Deutsche Bahn schließt Reisezentren in Wuppertal und Solingen – Kritik an sozialer Ungerechtigkeit
Ferdinand WeimerDeutsche Bahn schließt Reisezentren in Wuppertal und Solingen – Kritik an sozialer Ungerechtigkeit
Deutsche Bahn schließt Reisezentren in Wuppertal und Solingen
Die Deutsche Bahn wird ihre Reisezentren an den Hauptbahnhöfen Wuppertal und Solingen schließen. Der Schritt folgt auf die Vergabe des lokalen Ticketverkaufs durch den Verkehrsverbund Rhein-Ruhr (VRR) an den Konzern Transdev. Kritiker warnen, dass damit schutzbedürftige Fahrgäste ohne wichtige persönliche Beratung dastehen.
Als Begründung führt das Unternehmen wirtschaftliche Gründe an. Politiker und Fahrgäste verurteilen die Pläne jedoch als sozial ungerecht. Die SPD-Abgeordneten Josef Neumann, Dilek Engin und Andreas Bialas betonen, dass Sparmaßnahmen nicht auf Kosten der Barrierefreiheit gehen dürften.
Neumann warnte, dass vor allem ältere Menschen und sozial benachteiligte Gruppen unter der Schließung leiden würden. Engin fragte, ob Großmütter und ausländische Touristen künftig ohne persönliche Hilfe auskommen müssten. Bialas ergänzte, dass viele Menschen – besonders bei kurzfristigen Änderungen oder komplexen Buchungen – mit digitalen Lösungen überfordert seien.
Wie die Deutsche Bahn ältere oder internationale Reisende nach den Schließungen unterstützen will, blieb bisher unklar.
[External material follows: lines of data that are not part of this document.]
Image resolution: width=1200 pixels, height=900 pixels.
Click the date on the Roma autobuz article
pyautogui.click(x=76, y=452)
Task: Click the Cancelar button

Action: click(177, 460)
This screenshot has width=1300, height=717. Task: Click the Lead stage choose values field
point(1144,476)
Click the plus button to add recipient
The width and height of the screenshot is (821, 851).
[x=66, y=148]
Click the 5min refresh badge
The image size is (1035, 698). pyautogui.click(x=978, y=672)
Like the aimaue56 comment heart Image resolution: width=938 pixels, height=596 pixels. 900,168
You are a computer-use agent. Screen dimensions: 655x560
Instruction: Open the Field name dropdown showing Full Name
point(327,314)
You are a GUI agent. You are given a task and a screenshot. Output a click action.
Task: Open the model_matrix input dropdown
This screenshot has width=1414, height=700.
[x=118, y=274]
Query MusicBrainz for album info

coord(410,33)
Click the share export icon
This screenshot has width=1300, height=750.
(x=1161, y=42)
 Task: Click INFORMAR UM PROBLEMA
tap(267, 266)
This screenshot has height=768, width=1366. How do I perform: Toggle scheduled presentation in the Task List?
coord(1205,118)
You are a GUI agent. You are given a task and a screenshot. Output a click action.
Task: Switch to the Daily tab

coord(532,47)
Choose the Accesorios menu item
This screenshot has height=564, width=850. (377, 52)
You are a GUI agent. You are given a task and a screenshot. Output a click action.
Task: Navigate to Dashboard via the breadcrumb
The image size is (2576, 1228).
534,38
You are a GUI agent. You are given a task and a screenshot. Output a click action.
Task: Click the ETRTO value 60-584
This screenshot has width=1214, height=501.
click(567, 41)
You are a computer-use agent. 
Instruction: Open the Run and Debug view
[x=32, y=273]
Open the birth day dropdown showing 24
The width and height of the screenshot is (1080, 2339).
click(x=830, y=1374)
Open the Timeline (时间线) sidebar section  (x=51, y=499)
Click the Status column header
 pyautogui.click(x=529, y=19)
Allgemein verweist das Unternehmen auf Online-Dienste über bahn.de und die DB Navigator-App sowie auf die Mobilitätsservice-Zentrale (MSZ) für vorab gebuchte Mobilitätshilfen. Dirk Pohlmann, Pressesprecher des Unternehmens in Düsseldorf, lehnte eine weitere Stellungnahme ab.
Die Entscheidung droht, wichtige Kundengruppen auszuschließen und das Image der Deutschen Bahn weiter zu beschädigen. Kritiker befürchten, dass der Schritt die Frustration bei denen vertieft, die auf persönliche Beratung angewiesen sind.
Die Schließungen erfolgen im Zuge der Übergabe des Ticketverkaufs durch den VRR an Transdev. Fahrgäste und Politiker wehren sich weiterhin gegen die Pläne und argumentieren, dass digitale Alternativen nicht die Bedürfnisse aller abdecken. Die langfristigen Folgen für Barrierefreiheit und Kundenvertrauen bleiben ungewiss.